DATA SUPPLIED
=======

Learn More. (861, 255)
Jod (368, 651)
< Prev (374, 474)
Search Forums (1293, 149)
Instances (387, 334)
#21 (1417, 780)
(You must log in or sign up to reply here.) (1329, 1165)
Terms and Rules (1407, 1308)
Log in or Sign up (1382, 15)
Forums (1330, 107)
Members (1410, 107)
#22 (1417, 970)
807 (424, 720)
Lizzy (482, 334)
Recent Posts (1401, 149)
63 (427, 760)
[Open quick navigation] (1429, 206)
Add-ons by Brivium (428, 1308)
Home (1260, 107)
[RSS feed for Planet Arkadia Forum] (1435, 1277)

=======

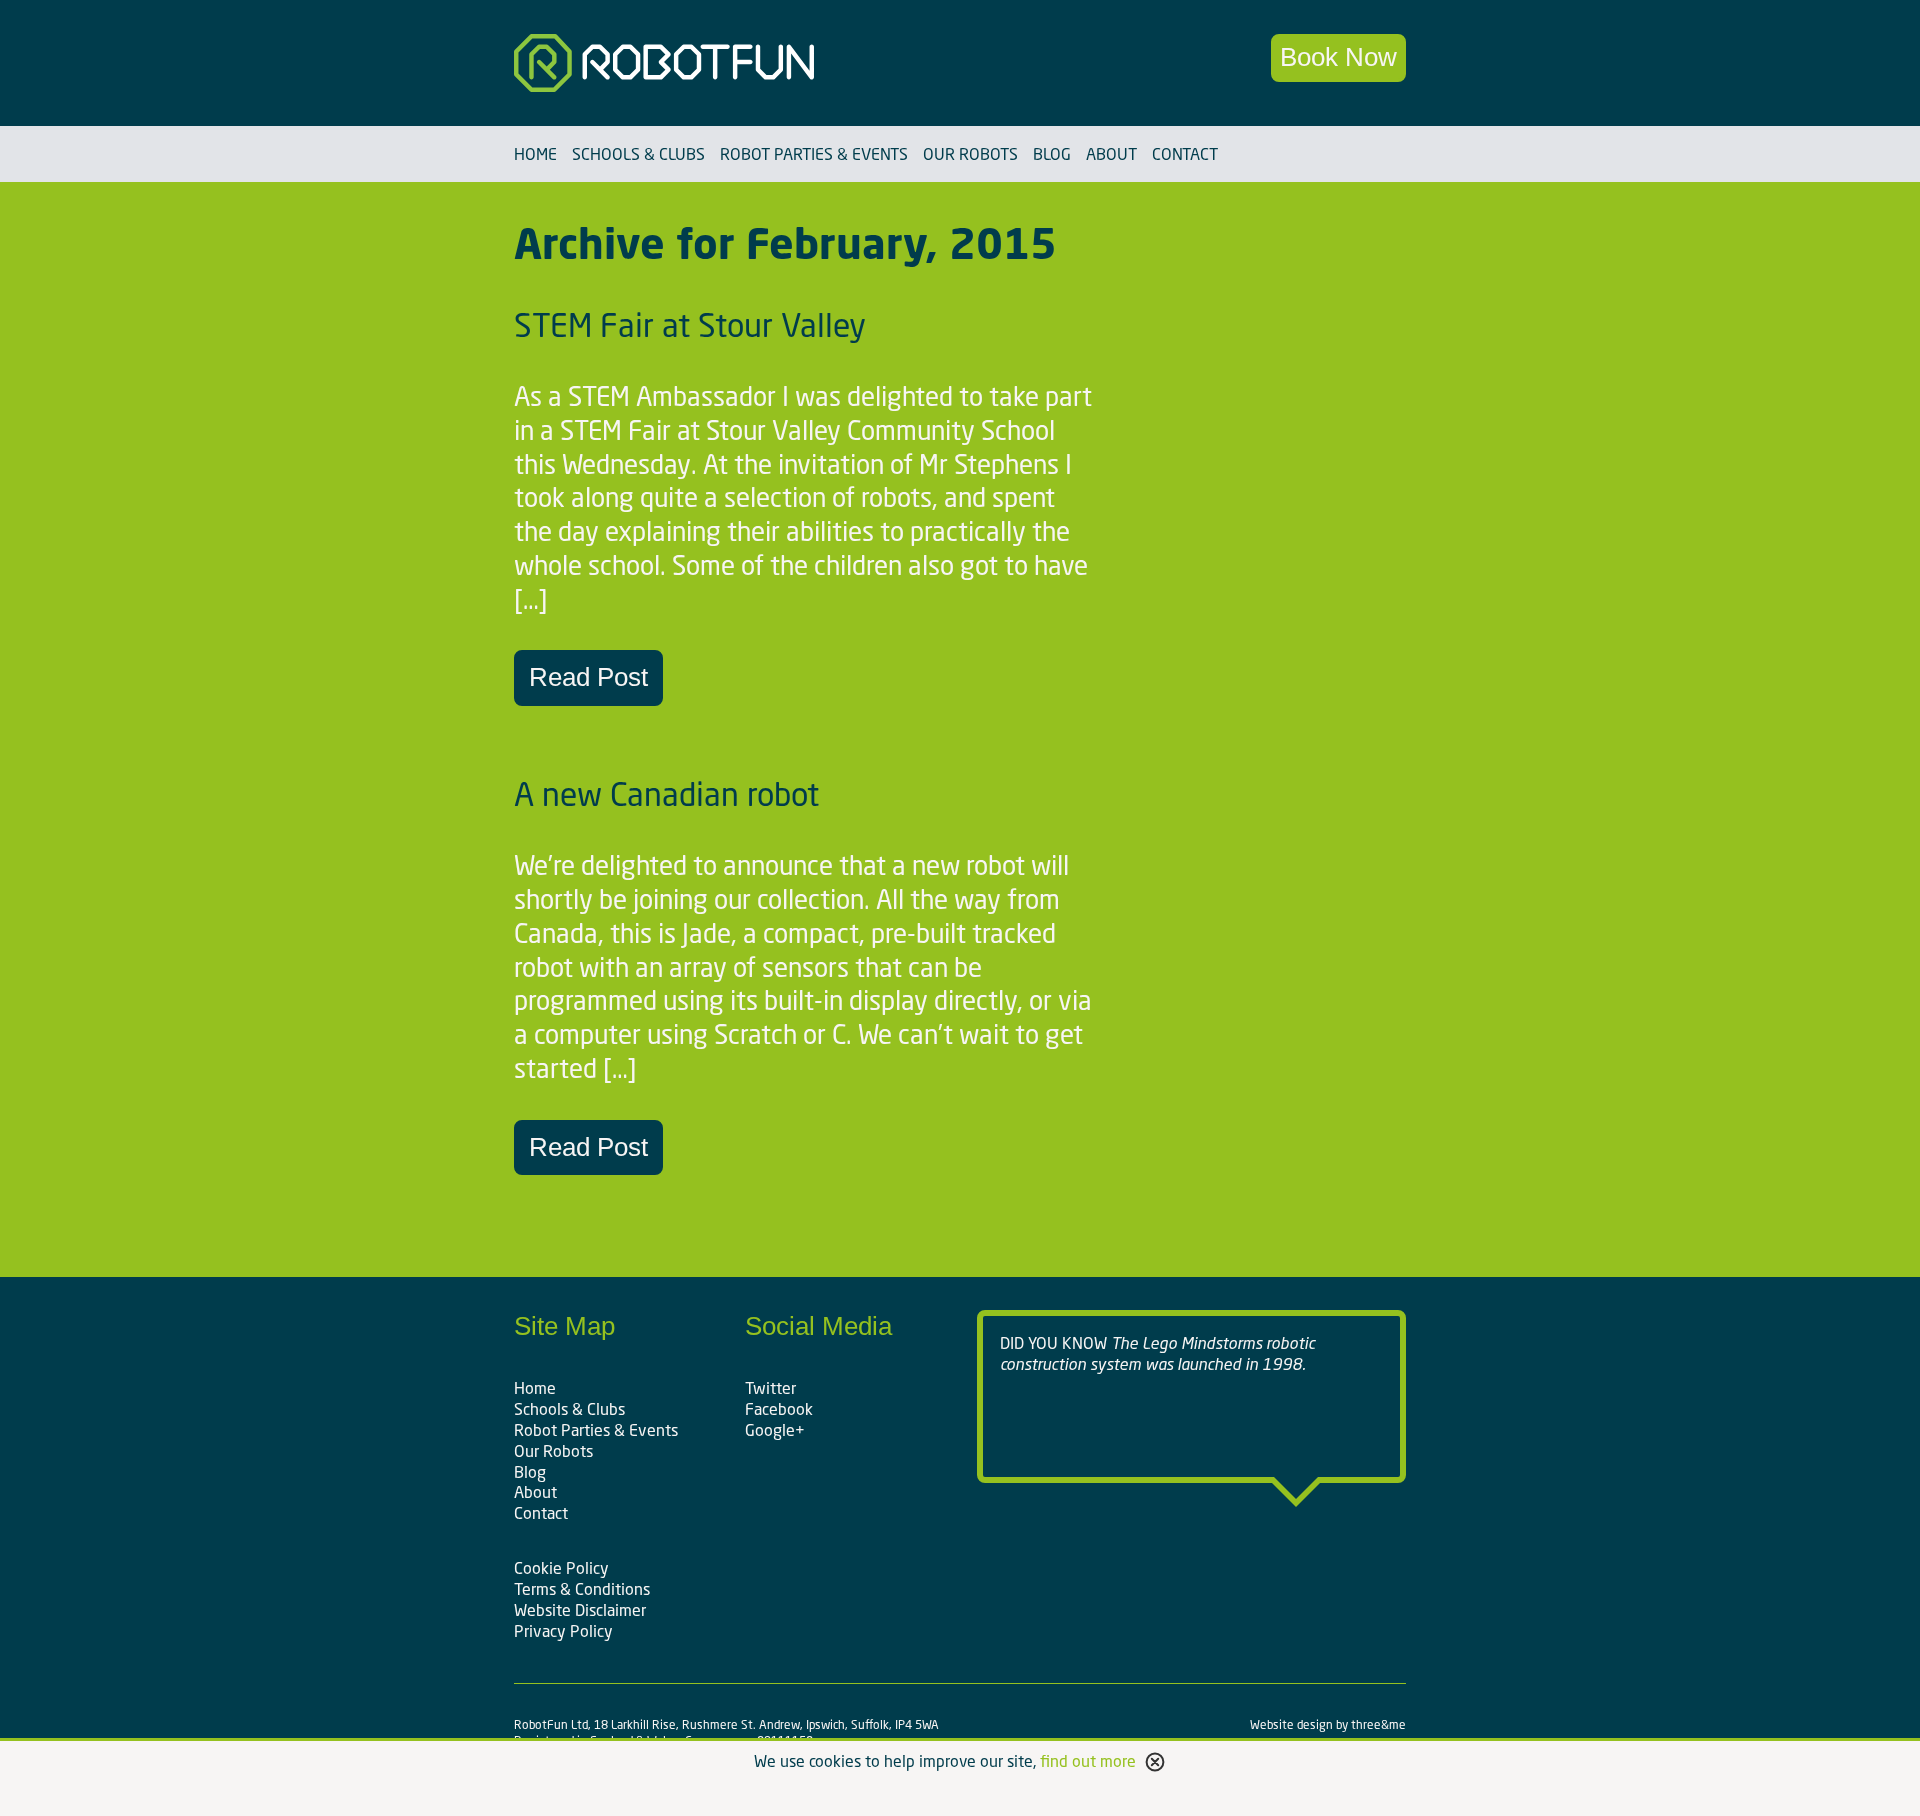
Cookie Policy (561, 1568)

=======

YOUR GOAL
In the listing above, find the line with "Forums (1330, 107)" and the line with "[RSS feed for". Output those two lines and every line between them, exactly as written.

RESPONSE TO THIS TASK
Forums (1330, 107)
Members (1410, 107)
#22 (1417, 970)
807 (424, 720)
Lizzy (482, 334)
Recent Posts (1401, 149)
63 (427, 760)
[Open quick navigation] (1429, 206)
Add-ons by Brivium (428, 1308)
Home (1260, 107)
[RSS feed for Planet Arkadia Forum] (1435, 1277)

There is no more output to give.